◆ Written exercise A
Copy the article on why learning fails from "But, he argues, while" up to and including "how pupils learn.", substituting "basis" for "foundation".
◆ Written exercise B
Pick up the article on why learning fails after its final sentence and continue it.

◆ Source text
>>>

But, he suggests, with a renewed focus on the techniques of learning, pupils can be guided to success.

In a difficult environment for teachers, it is clear they need support. Failure might be inevitable in a classroom, former teacher Alex Quigley argues, but if teachers can understand why learning has failed, they can address it and adapt their teaching with more success.

In his new book, Why Learning Fails, he uses the latest research to offer practical tips for maximizing working memory, managing pupil attention, and creating a good practical foundation to learning.

A recent focus in schools has been developing the curriculum, but Quigley asks if this enough for success: “In focusing so hard on curriculum – and considering what teachers teach – have we given sufficient attention to how pupils learn? Have we considered pupils’ motivations and emotions as much as their prior knowledge and memory capacity?”

The ‘how’ of teaching

Quigley explains that the current focus in UK schools is on high quality curricula, homing in on what knowledge should be taught in the curriculum and for whom.

But, he argues, while a focus on curriculum may offer a necessary foundation for learning, in considering what teachers teach not enough attention is consistently given to how pupils learn.

“When we focus on creating the conditions for how pupils learn best, we recognize that pupils attend school with different levels of prior knowledge (and misconceptions), different motivations and interests, different beliefs about themselves and what they can learn.

“Given this brilliant complexity, we recognize that adaptive teaching is necessary and that every teacher requires a strong shared understanding of learning – how it routinely fails – and what to do about it,” he explains.

<<<

◆ Recorded data
>>>

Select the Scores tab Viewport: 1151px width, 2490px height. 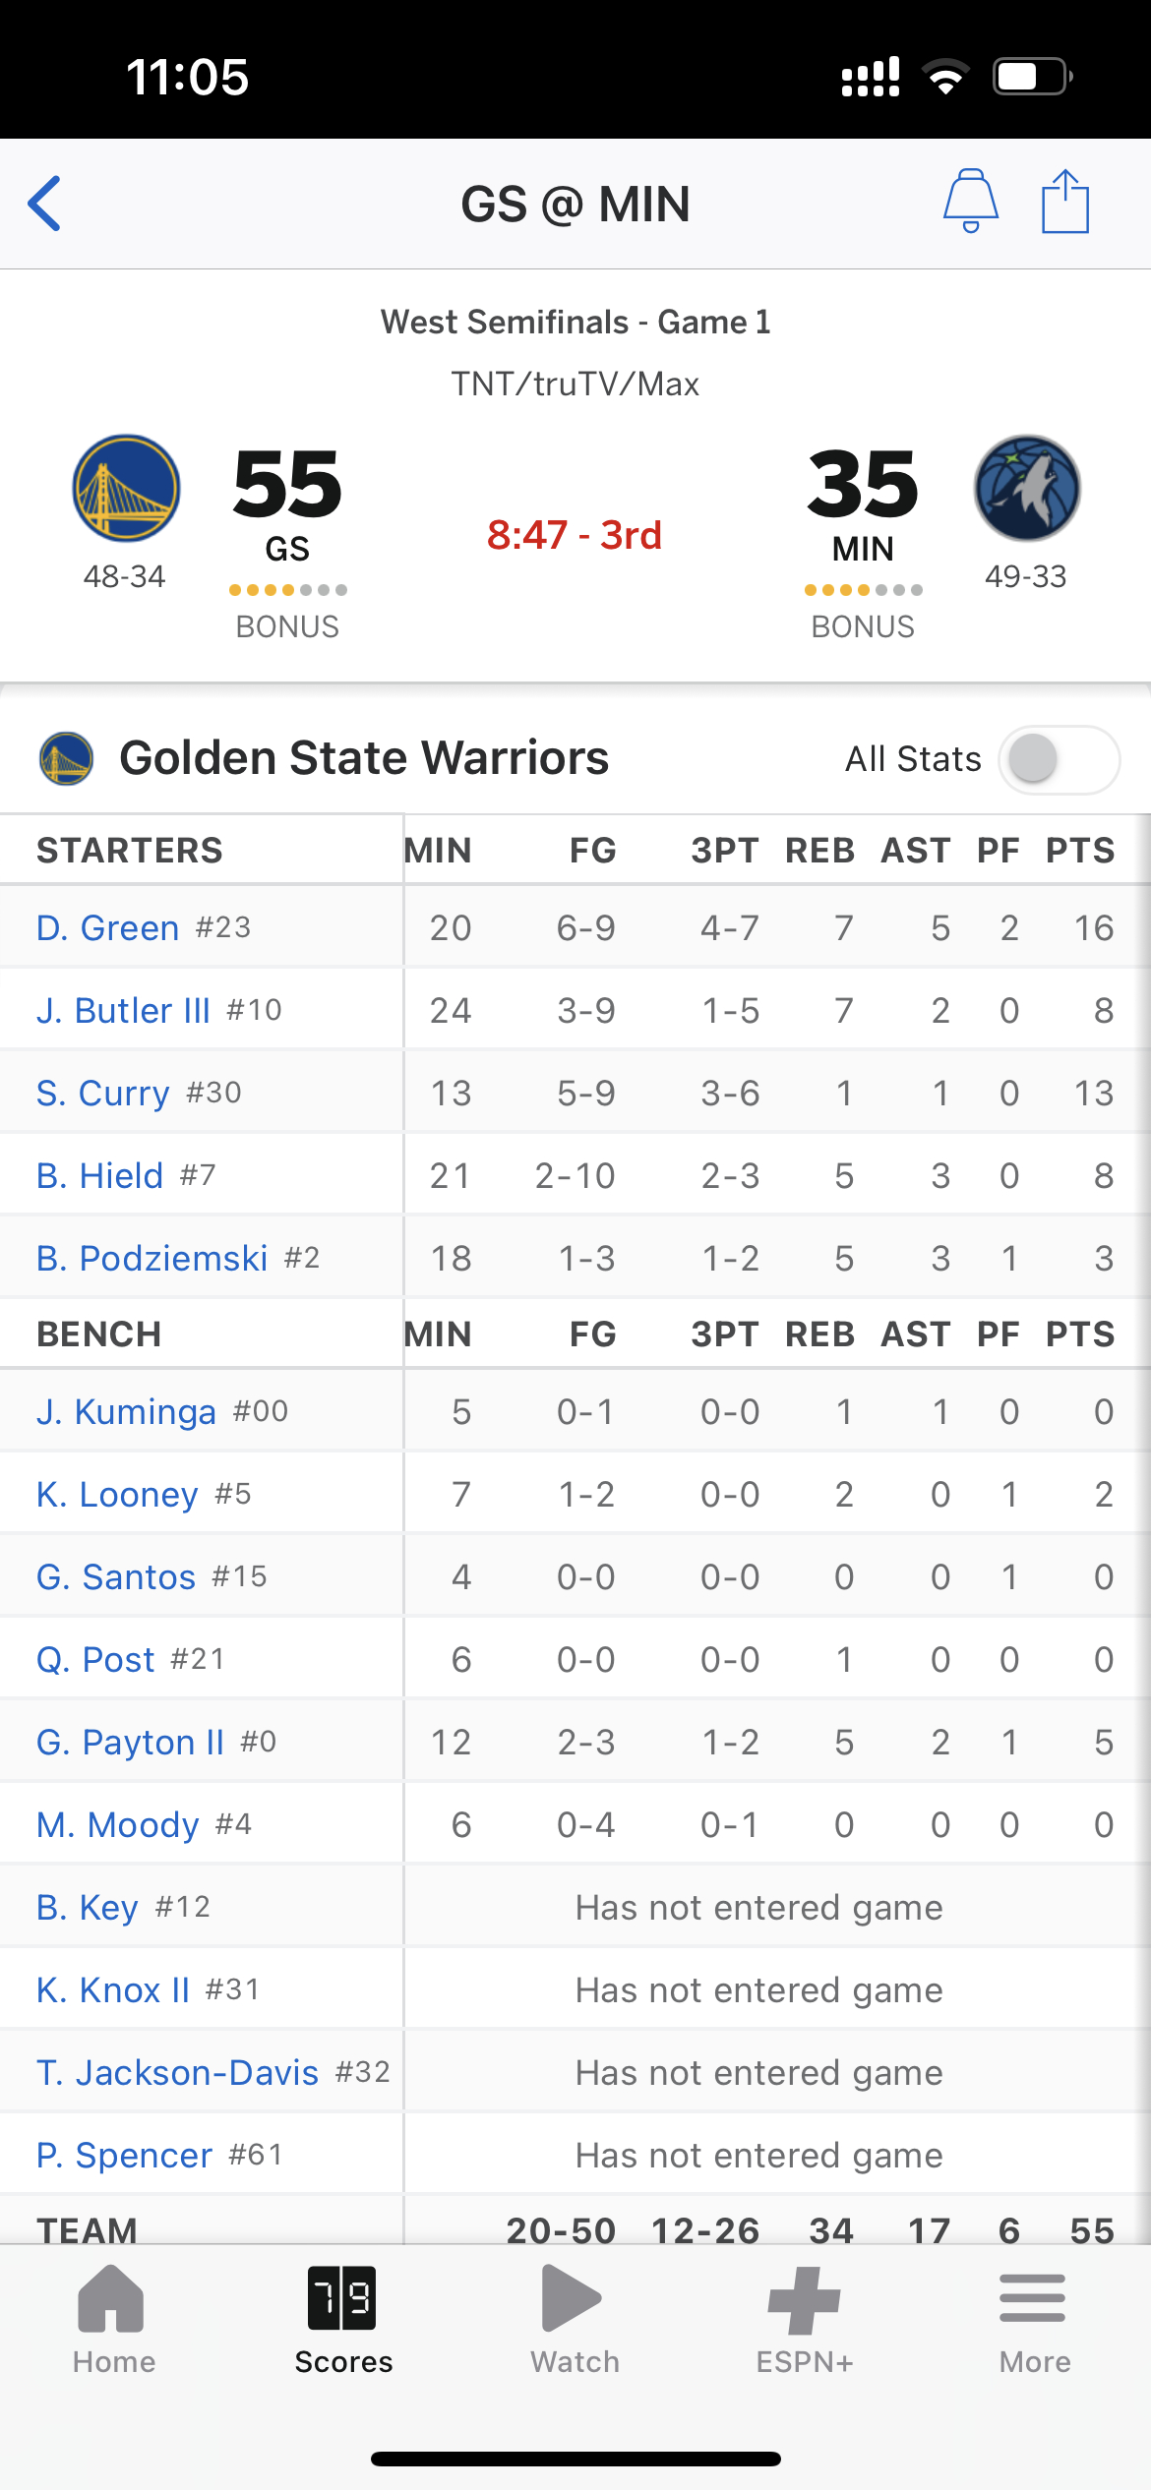[343, 2320]
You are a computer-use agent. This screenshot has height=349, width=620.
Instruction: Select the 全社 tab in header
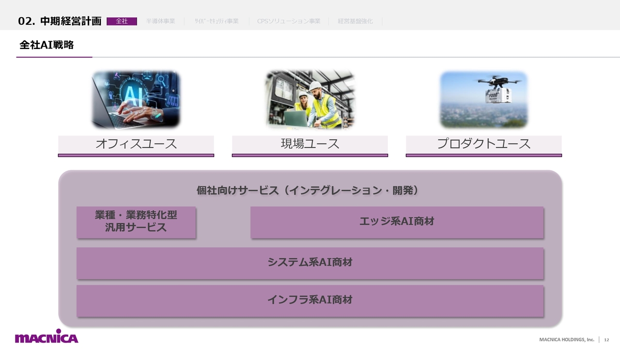[122, 21]
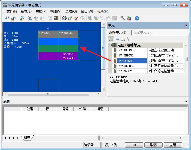Switch to the 设定单元(2) tab

click(142, 32)
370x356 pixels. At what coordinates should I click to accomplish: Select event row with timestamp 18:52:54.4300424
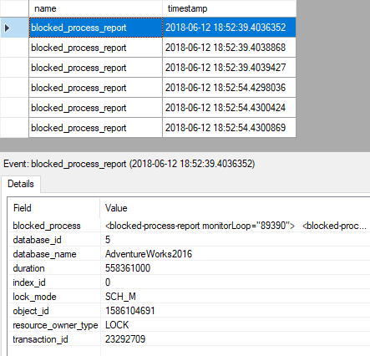(x=162, y=108)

<<<

◆ Written answer A
But, he argues, while a focus on curriculum may offer a necessary basis for learning, in considering what teachers teach not enough attention is consistently given to how pupils learn.

◆ Written answer B
There are many complex ways in which learning can fail, Quigley explains, but he suggests teachers can learn these reasons and mitigate against them.

Some of the reasons learning can fail are the limits of working memory; patchy prior knowledge or pre-existing misconceptions; pupils implementing faulty planning strategies; wandering attention and falling motivation in the face of failure.

When memory fails

Quigley points to scientific studies showing the limits of working memory – the rapid processing and recalling of information, as opposed to the higher capacity long-term memory’.

For instance, depending on the nature of what is being learned, our working memory can handle between something like four and seven bits of information before it is forgotten or stored, depending upon factors such as whether the material is familiar.

Struggling with working memory is related to pupils’ ability to plan, to problem solve, and to sustain their attention. Quigley points to studies that show around 41% of pupils who struggled in national tests in Key Stage 1 for English had poor working memory, with 52% of pupils who achieved the same low levels in maths at the same age.

“A problem for many teachers is that they don’t have a strong understanding of working memory – its limits, factors that inhibit its functioning, along with practical supports,” he explains.

In a survey of 1,425 educational professionals, there was a good deal of familiarity with working memory; however, crucially, there was ‘considerable variability’ in the factors that identify poor working memory as well as the strategies that could assist pupils.

“Put simply, teachers need to know more about working memory failures and what to do about them,” Quigley explains.

How to ‘hack’ memory

Quigley suggests teachers should develop a curriculum with memory in mind, which communicates with pupils the natural limits of their memory and offers subject specific tasks and guidance.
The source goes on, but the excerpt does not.